L.A. Mayor James Hahn has taken steps to address both concerns. On Nov. 16, Hahn promised that city agencies would pay vendors within 30 days of receiving invoices. Four days later, Hahn introduced a “money-back guarantee” program for routine permits involving small residential and business construction projects that are not issued within 60 minutes of initial applications.

Hahn spokeswoman Julie Wong said the guarantee covers 70 percent of all permit applications and is the first in a series of steps designed to expedite permits.
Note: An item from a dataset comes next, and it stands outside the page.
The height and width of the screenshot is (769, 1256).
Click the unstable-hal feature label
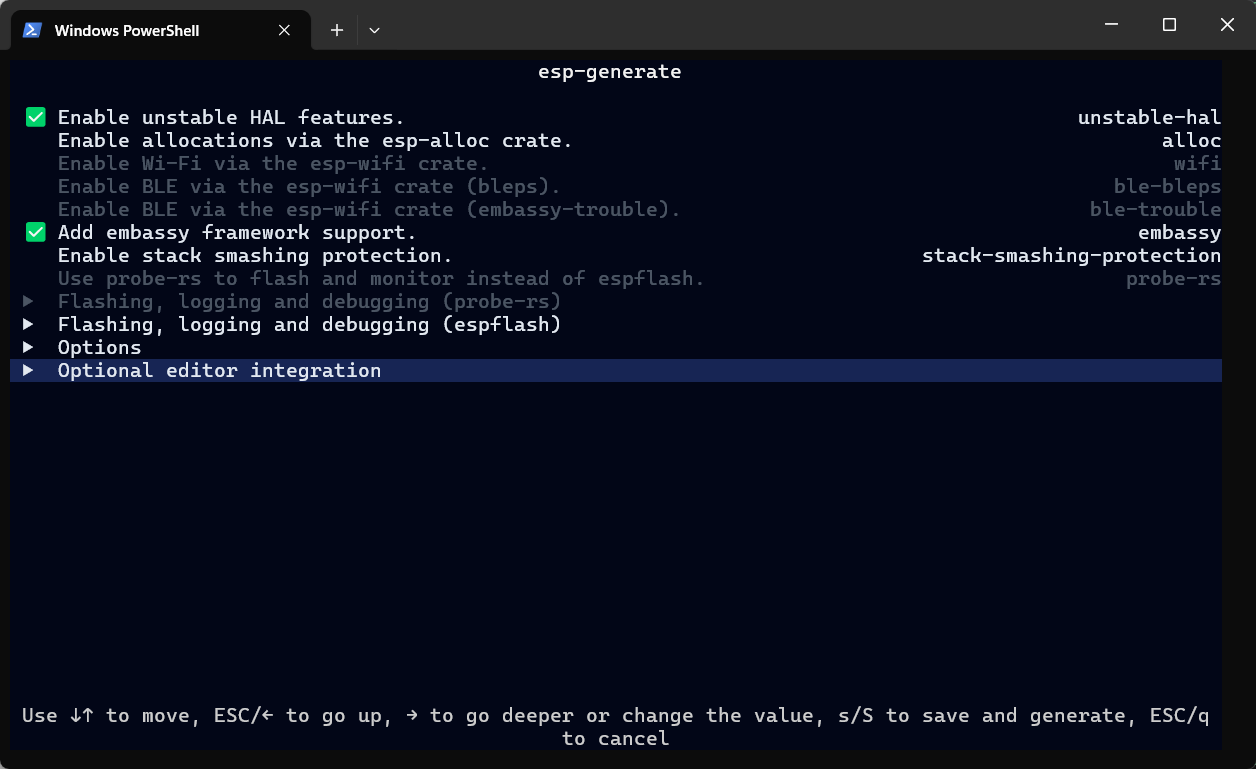click(1149, 118)
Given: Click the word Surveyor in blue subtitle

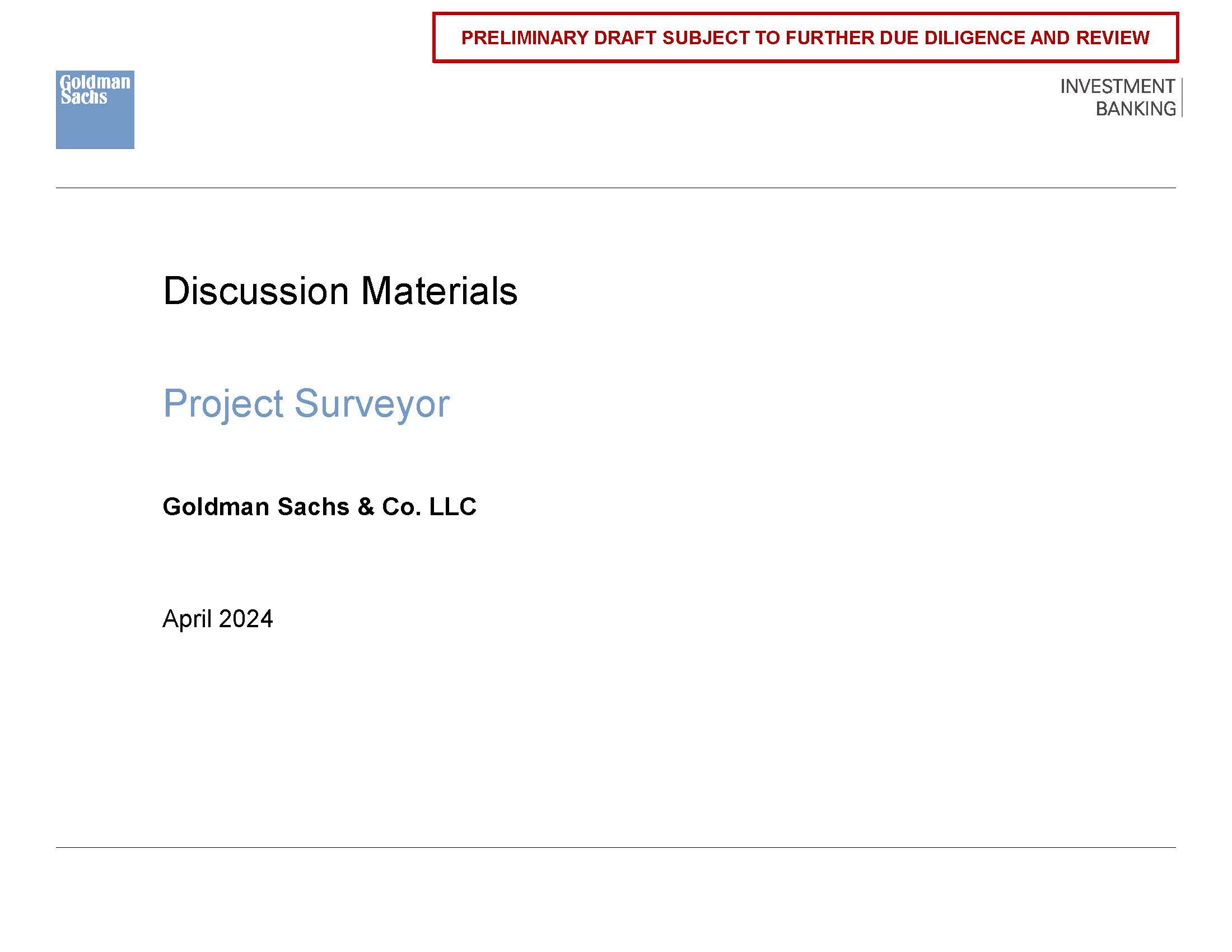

Will city agencies follow through?

“Typically, cities make these commitments and then don’t follow through with timely payments,” said Nevin Sanli, president of Sanli, Pastori & Hill Inc., a West L.A. firm that helps businesses facing eminent domain seizures by local government agencies. “The bill often stays on someone’s desk who’s on vacation and then it doesn’t carry to the next person.”

Sanli said he is more encouraged by the permit program, though. “If they don’t follow through, then they’ve got to issue refunds. That will call attention to them and hold them accountable.”


Business Tax Amnesty

Speaking of doing business in L.A., last week marked the halfway point for the city’s business tax amnesty program. So far, collections are running nearly triple the pace of the last amnesty program in 1995. Antoinette Christobal, director of the Office of Finance, said the city had taken in $1.4 million through Nov. 9, compared with $550,000 during the first half of the 1995 program.

“We’ve got a more aggressive media campaign this time,” Christobal said.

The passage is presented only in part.